Note that python code for this model is also available from the book's authors at aima.cs.berkeley.edu/python/mdp.html

## REQUIREMENTS

This gem requires ruby 2.2 or higher.

## INSTALLATION

```
gem install finite_mdp
```

## LICENSE

(The MIT License)

Copyright © 2016 John Lees-Miller

Permission is hereby granted, free of charge, to any person obtaining a copy of this software and associated documentation files (the 'Software'), to deal in the Software without restriction, including without limitation the rights to use, copy, modify, merge, publish, distribute, sublicense, and/or sell copies of the Software, and to permit persons to whom the Software is furnished to do so, subject to the following conditions:

The above copyright notice and this permission notice shall be included in all copies or substantial portions of the Software.

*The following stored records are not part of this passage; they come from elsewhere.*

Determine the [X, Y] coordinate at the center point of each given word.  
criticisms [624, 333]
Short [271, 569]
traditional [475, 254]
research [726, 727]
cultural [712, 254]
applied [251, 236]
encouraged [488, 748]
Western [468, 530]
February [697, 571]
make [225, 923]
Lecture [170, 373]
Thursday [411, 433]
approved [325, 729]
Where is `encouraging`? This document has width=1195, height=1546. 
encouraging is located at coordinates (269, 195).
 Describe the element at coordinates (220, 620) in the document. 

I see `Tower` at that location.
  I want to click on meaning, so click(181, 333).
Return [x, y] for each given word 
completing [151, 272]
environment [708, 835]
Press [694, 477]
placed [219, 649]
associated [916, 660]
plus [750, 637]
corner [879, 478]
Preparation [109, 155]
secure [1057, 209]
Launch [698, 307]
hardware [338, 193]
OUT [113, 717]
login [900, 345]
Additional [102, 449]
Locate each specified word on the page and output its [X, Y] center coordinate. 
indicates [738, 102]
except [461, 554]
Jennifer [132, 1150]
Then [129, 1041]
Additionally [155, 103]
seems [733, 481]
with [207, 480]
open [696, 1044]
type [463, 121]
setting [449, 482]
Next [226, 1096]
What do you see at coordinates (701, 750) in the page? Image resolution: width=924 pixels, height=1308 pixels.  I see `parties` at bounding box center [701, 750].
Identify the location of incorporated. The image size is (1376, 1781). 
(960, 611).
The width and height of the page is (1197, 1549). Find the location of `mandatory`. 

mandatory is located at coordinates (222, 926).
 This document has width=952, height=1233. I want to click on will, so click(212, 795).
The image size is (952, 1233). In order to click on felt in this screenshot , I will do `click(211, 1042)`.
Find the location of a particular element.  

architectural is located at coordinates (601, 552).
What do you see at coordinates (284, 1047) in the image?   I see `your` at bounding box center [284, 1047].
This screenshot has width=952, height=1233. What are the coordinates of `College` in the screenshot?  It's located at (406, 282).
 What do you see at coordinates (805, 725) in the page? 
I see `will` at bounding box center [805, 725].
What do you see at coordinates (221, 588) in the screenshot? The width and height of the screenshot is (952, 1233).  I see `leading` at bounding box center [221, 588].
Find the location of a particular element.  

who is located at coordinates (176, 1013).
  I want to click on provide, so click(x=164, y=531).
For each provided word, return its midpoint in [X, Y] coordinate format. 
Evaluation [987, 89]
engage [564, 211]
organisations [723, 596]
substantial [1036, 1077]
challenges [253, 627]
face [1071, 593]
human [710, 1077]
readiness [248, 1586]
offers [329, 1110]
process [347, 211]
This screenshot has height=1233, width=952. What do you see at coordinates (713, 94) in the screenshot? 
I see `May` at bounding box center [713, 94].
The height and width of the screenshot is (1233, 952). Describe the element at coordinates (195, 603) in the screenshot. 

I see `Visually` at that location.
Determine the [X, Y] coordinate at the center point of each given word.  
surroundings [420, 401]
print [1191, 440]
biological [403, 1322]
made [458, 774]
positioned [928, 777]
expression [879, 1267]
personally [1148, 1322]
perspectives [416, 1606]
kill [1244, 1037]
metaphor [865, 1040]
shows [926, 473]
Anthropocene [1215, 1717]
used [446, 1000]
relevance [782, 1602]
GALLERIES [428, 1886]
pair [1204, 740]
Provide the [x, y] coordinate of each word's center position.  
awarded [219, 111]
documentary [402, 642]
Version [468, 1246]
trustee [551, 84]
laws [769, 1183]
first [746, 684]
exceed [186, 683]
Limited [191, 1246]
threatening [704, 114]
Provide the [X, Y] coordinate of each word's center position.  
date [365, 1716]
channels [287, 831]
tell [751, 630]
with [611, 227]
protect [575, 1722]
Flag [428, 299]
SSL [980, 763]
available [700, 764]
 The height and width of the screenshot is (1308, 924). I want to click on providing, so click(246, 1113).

THE SOFTWARE IS PROVIDED 'AS IS', WITHOUT WARRANTY OF ANY KIND, EXPRESS OR IMPLIED, INCLUDING BUT NOT LIMITED TO THE WARRANTIES OF MERCHANTABILITY, FITNESS FOR A PARTICULAR PURPOSE AND NONINFRINGEMENT. IN NO EVENT SHALL THE AUTHORS OR COPYRIGHT HOLDERS BE LIABLE FOR ANY CLAIM, DAMAGES OR OTHER LIABILITY, WHETHER IN AN ACTION OF CONTRACT, TORT OR OTHERWISE, ARISING FROM, OUT OF OR IN CONNECTION WITH THE SOFTWARE OR THE USE OR OTHER DEALINGS IN THE SOFTWARE.